Она-то в душе чувствовала себя еще школьницей (только классы в институте назывались аудиториями и стало побольше свободы, а так особой разницы нет). А Ивашников худо-бедно, однако сам себя кормил и сам за себя отвечал.
Он и с отцом держался по-взрослому. Сидят на кухне, оба нога на ногу. Ивашников задумчиво расковыривает штопку на своем армейском носке по сорок копеек за пару; отец с пресловутой профессорской рассеянностью успел обмакнуть в щи привезенный из Америки стодолларовый галстук. И беседуют они о том, что во времена Маркса еще не было теории больших чисел и, стало быть, в таких-то пунктах классик ошибался, но не по глупости, а по общей неразвитости науки. Они могли токовать часами, Лида даже ревновала их друг к другу. Кстати, Парамонова отец никогда таких бесед не удостаивал, хотя по возрасту Лидин муж был ближе скорее к поколению отца, чем дочери. Но тогда Парамонова не было и в помине, а был Ивашников, Колечка, по возрасту ей ровесник, по характеру ей отец. Взрывная смесь, если учитывать, что Лида с двенадцати лет росла без матери и человека ближе, чем отец, у нее не было.
Они вместе готовились к экзаменам и целовались. В пропорции один к одному: час готовились, час целовались. Коготок увяз, и Лида была готова сладко пропасть. С непонятною ей самой бабскою истовостью она постирала ивашниковский свитер, действительно один и тот же за три институтских года. Ивашников оценил.
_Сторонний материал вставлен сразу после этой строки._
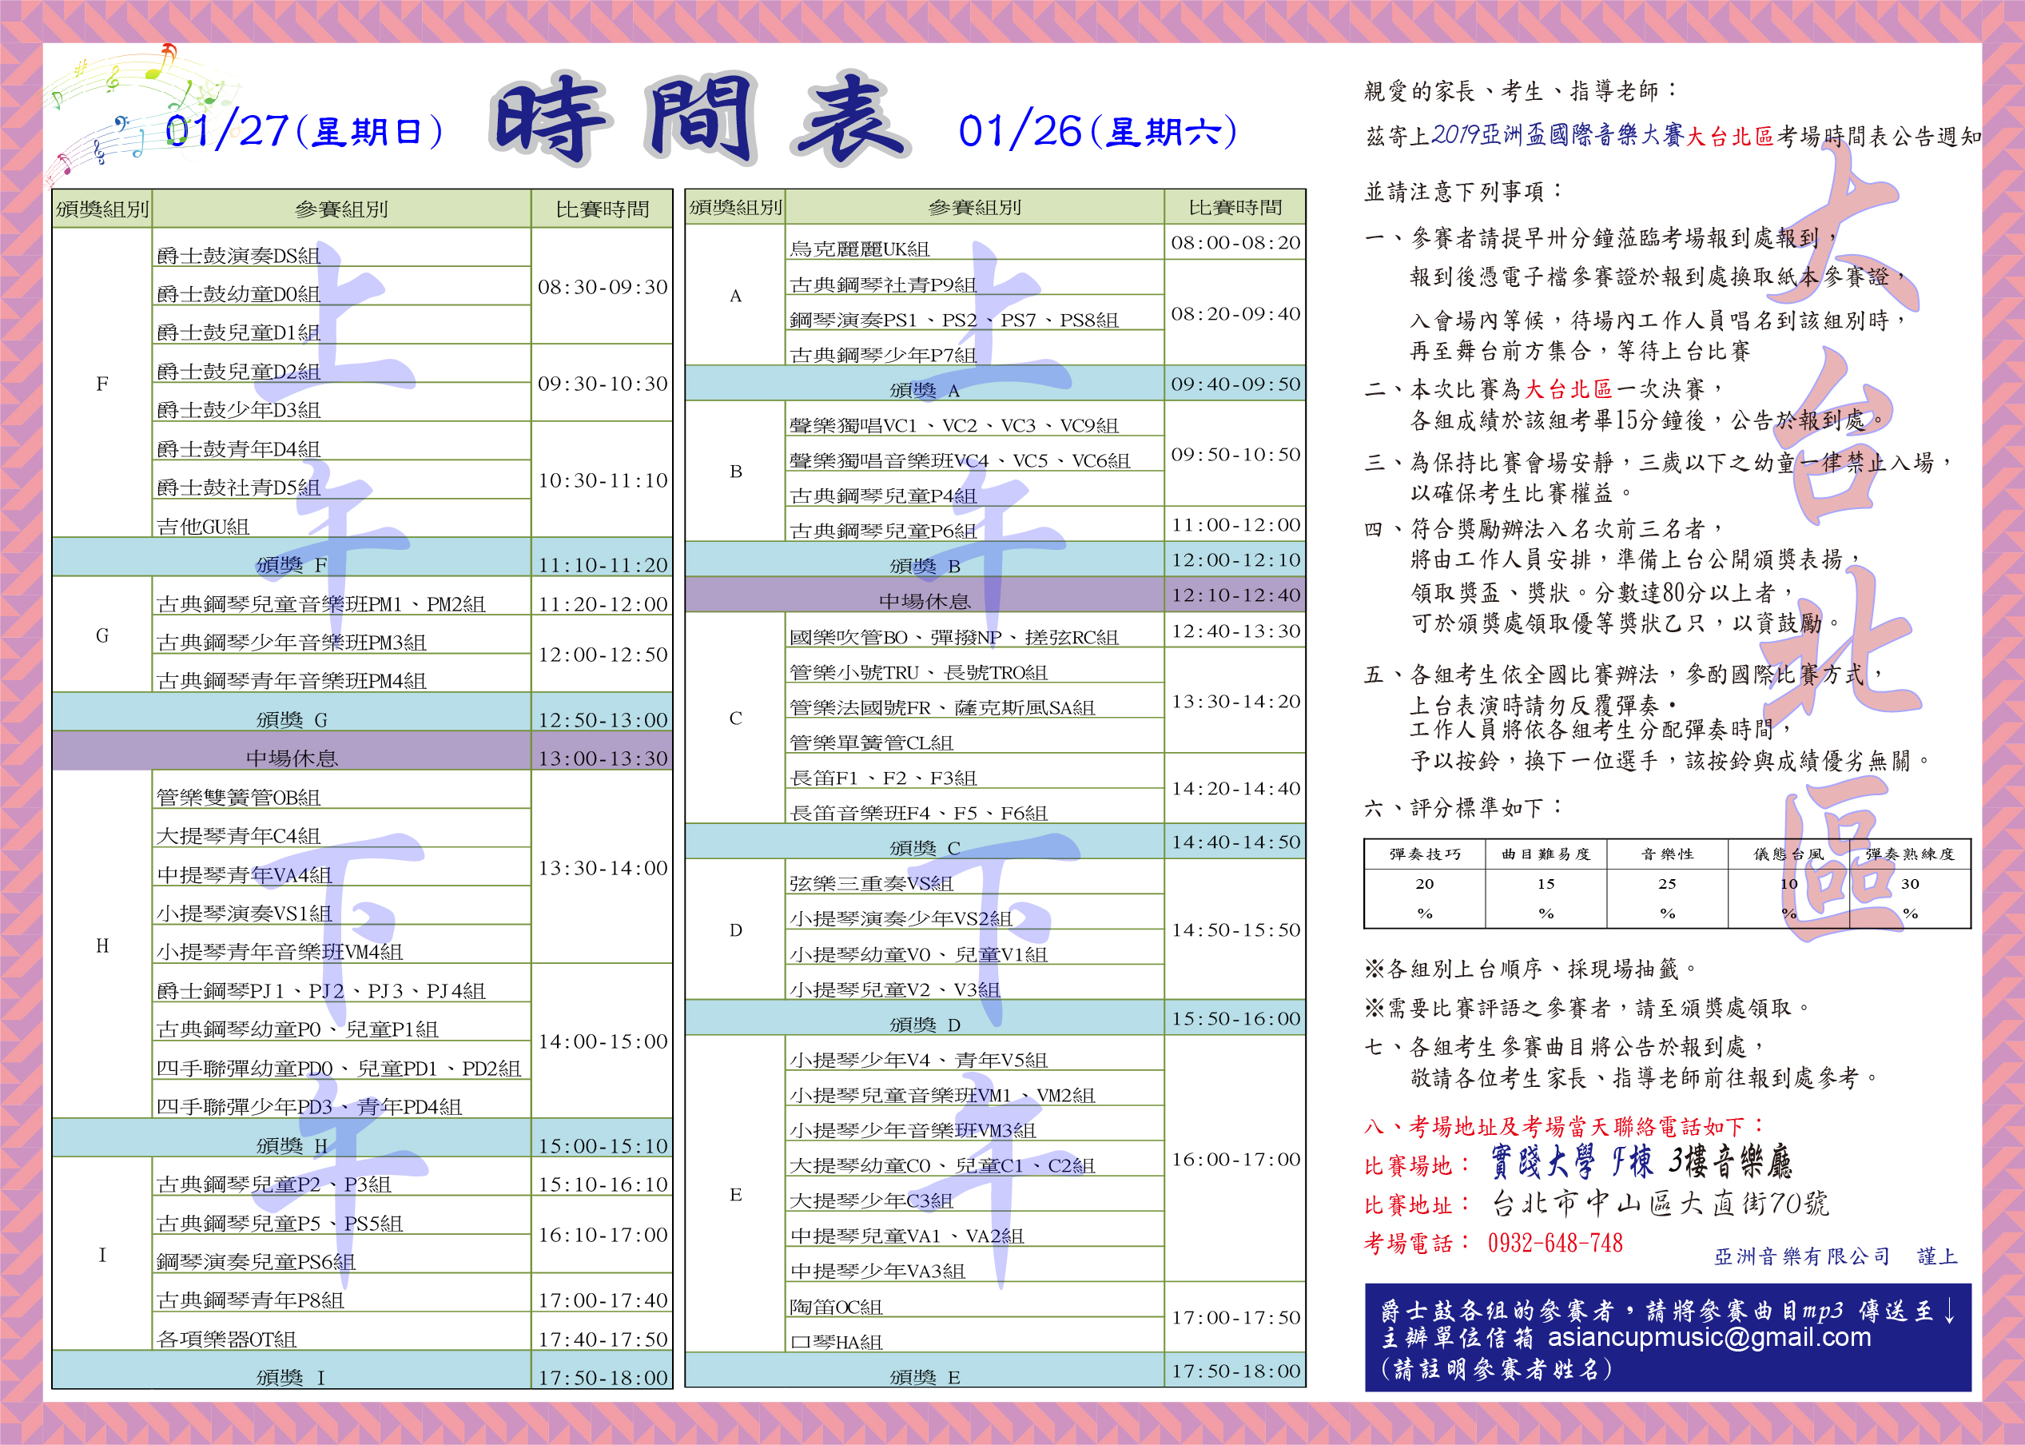Click the 頒獎 F award row
The width and height of the screenshot is (2025, 1445).
point(292,564)
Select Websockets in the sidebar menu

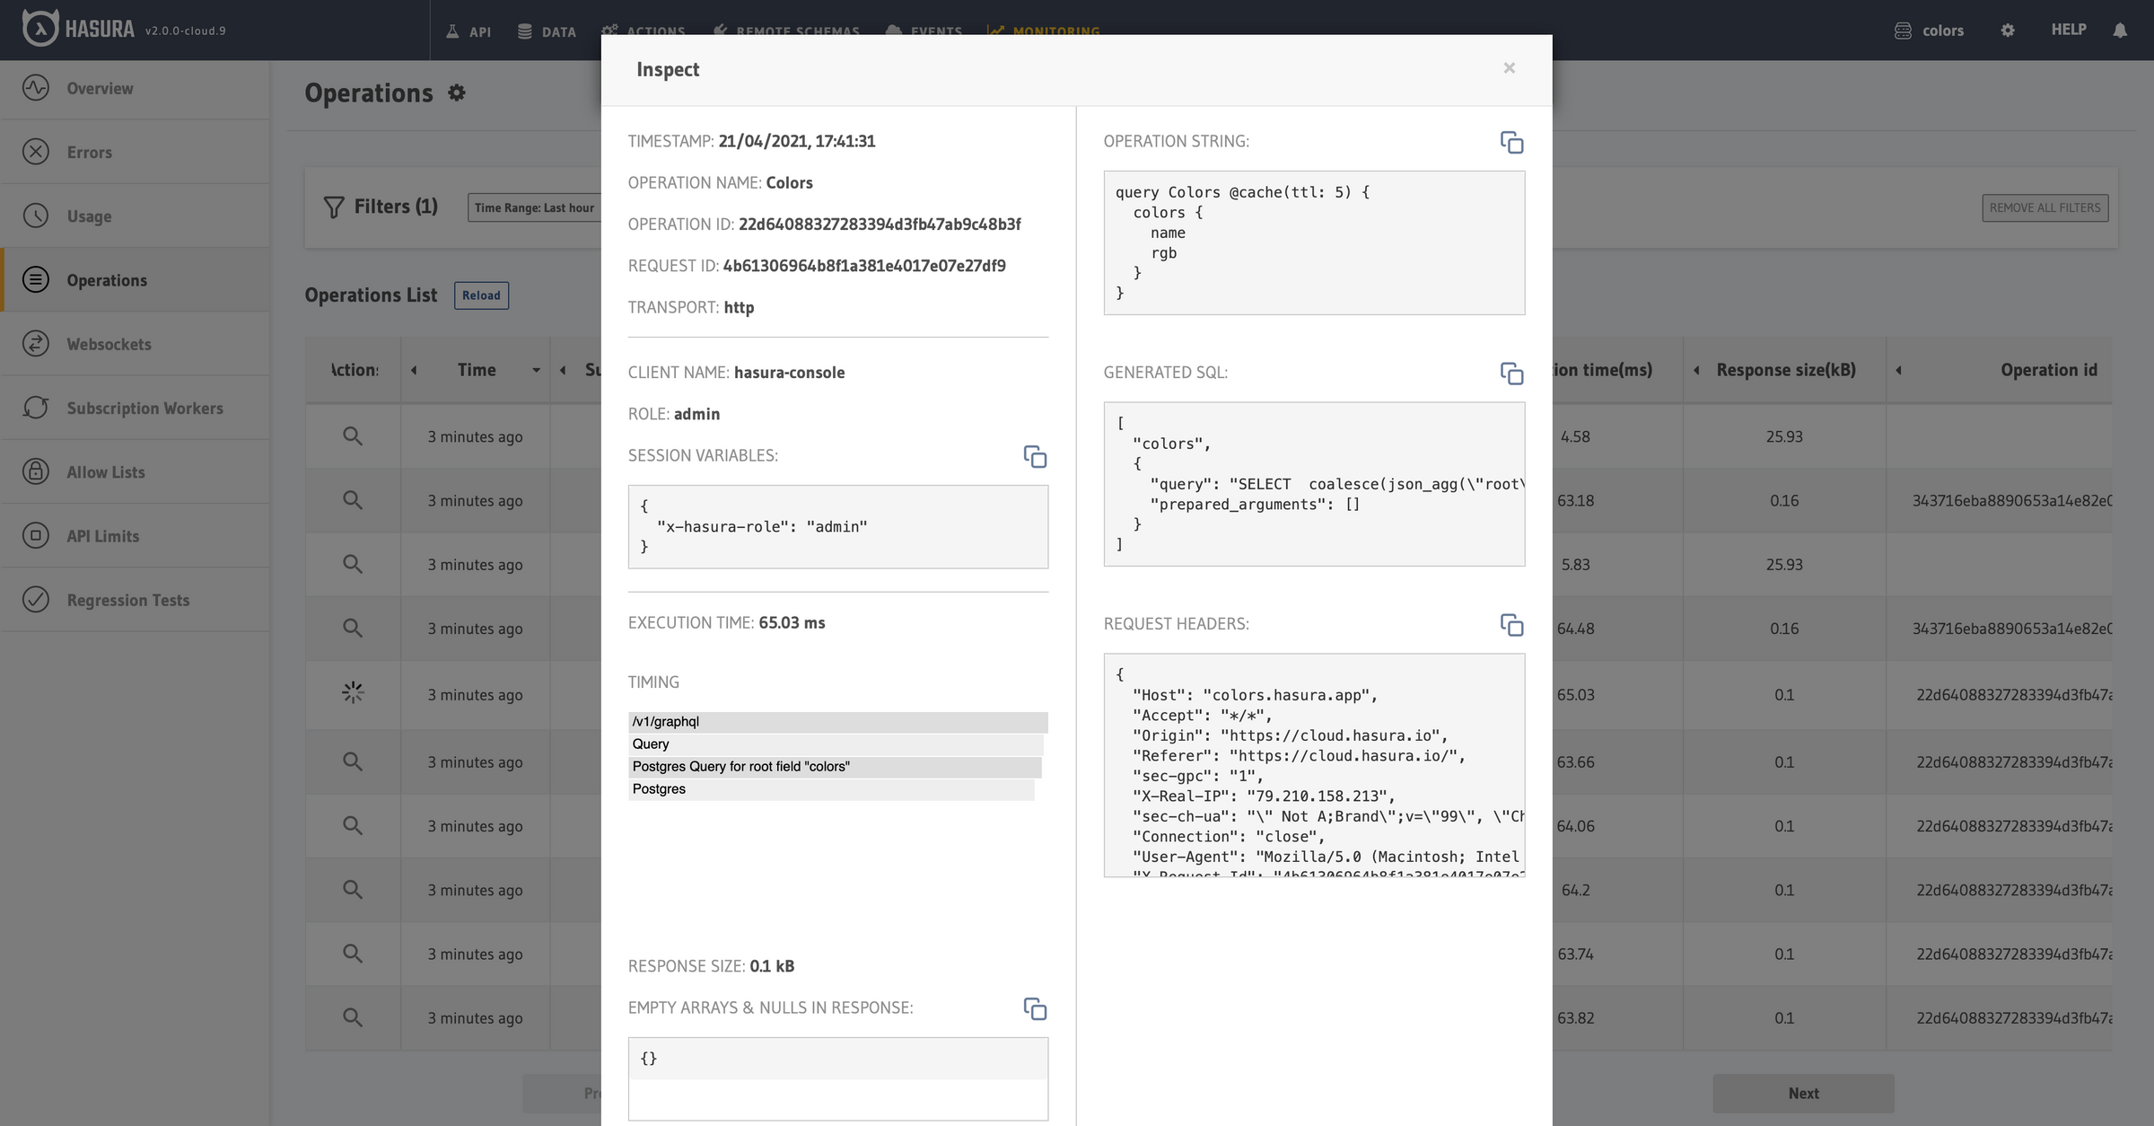(x=108, y=344)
Папа оценил тоже и отказал Ивашникову от дома. Лиде он сообщил, что имеется такая запретная в государстве победившего пролетариата дисциплина — социальная генетика. Попросту говоря, Ивашников, конечно, талант, однако никто не поручится, что в его детях не выскочат качества тетки-мороженщицы. Бульдожка лезет на бульдожку, поучал профессор Рождественский, а дворняжка на дворняжку. А если бульдожку скрестить с дворняжкой, получится все равно дворняжка, вроде нашего Джоя. Они бывают умные и красивые. Но по наследству это не передается.
Лида собрала чемоданчик и поехала на край света, в новостройку Митино.
Ивашников с теткой жили не в новостройке, а на задворках. Их оставшуюся от деревни развалюху вообще трудно было назвать жильем. Осваивая роль декабристки, Лида опробовала удобства на улице и натаскала воды из колонки. Газ в развалюхе, слава Богу, был. Она затеяла мыться, а Ивашников должен был поливать.
Эротика и романтика оказались несовместимы. У него обе руки были заняты ведерной садовой лейкой, а она чувствовала себя синюшным цыпленком из гастронома, потому что по ногам здорово дуло. Ивашников уложил ее в постель согреться, подоткнул одеяло, как маленькой, и сказал, что не хочет, чтобы борьба с бытом перешла у нее в борьбу с ним, Ивашниковым, а при таком свинском житье это неизбежно. Так что прав папа. Давай-ка, Лида, я провожу тебя домой.